Exercise description: Reproduce without any pictures the lines from the one that contains "Click the lightning" through the end of the records, exactly as written.

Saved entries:
= Beginning of Section =

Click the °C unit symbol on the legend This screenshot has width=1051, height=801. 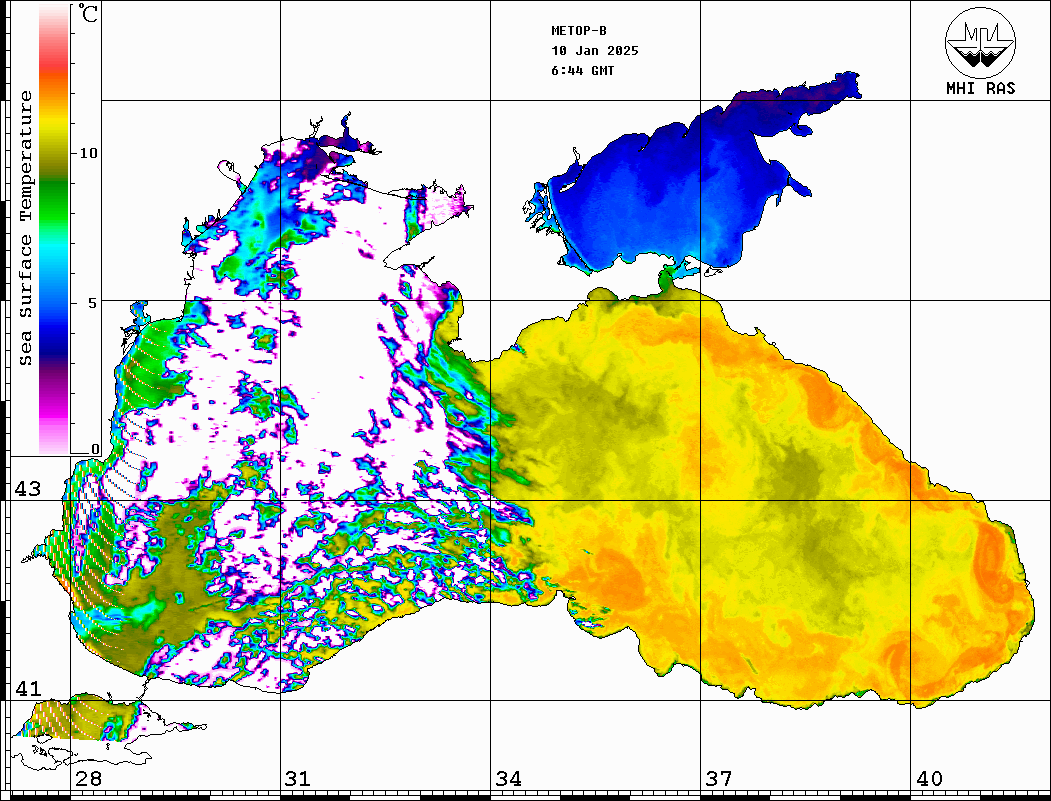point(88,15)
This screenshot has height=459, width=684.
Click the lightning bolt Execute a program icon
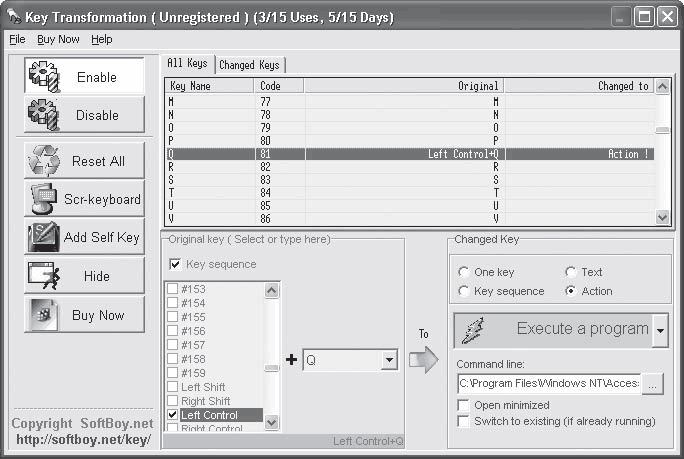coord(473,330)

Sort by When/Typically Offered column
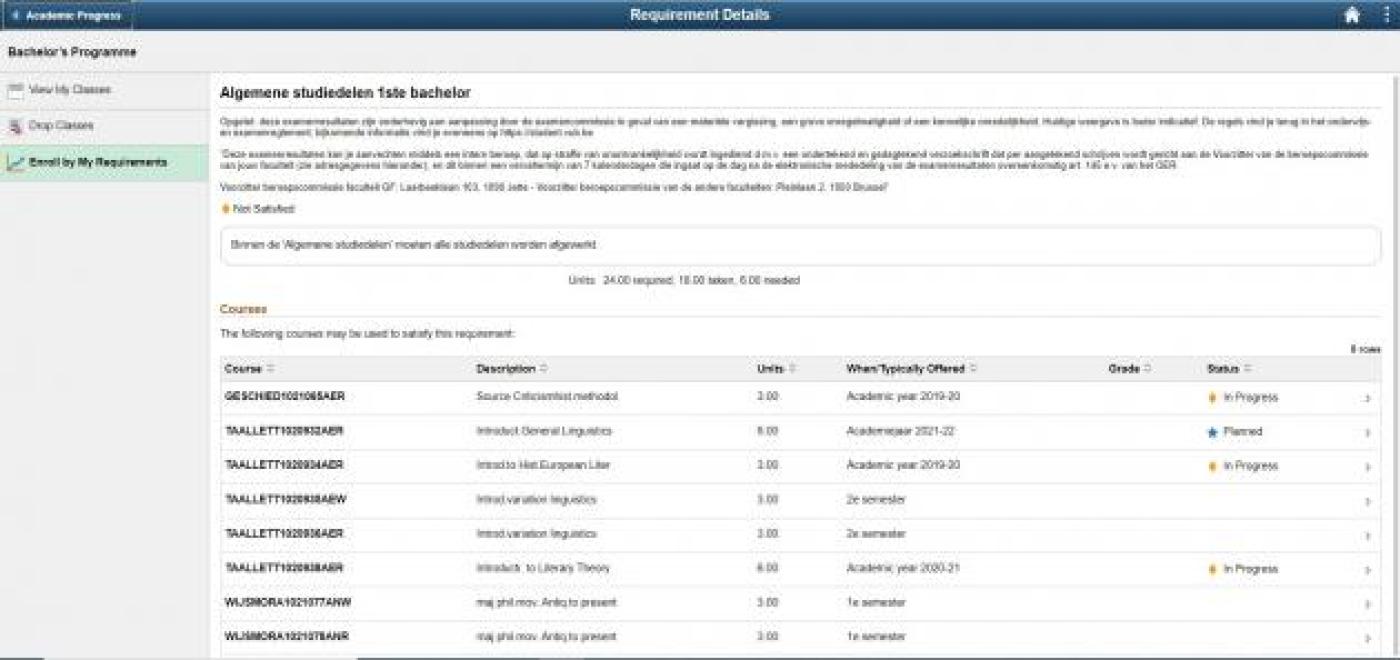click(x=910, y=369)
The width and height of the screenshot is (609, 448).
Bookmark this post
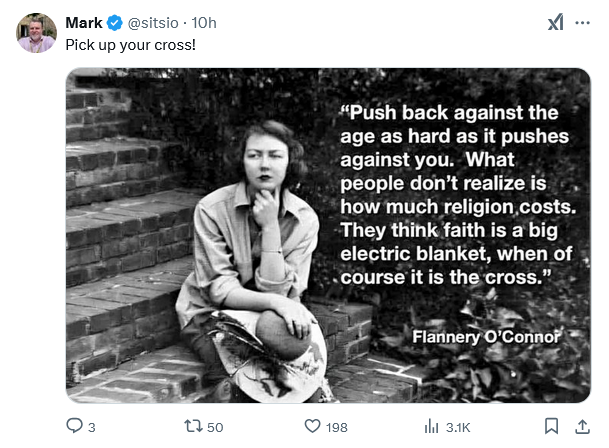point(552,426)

= End of Section =

Solved problem:
Click the lightning bolt Execute a program icon
coord(473,330)

Sort by When/Typically Offered column
click(x=910, y=369)
The width and height of the screenshot is (609, 448).
Bookmark this post
point(552,426)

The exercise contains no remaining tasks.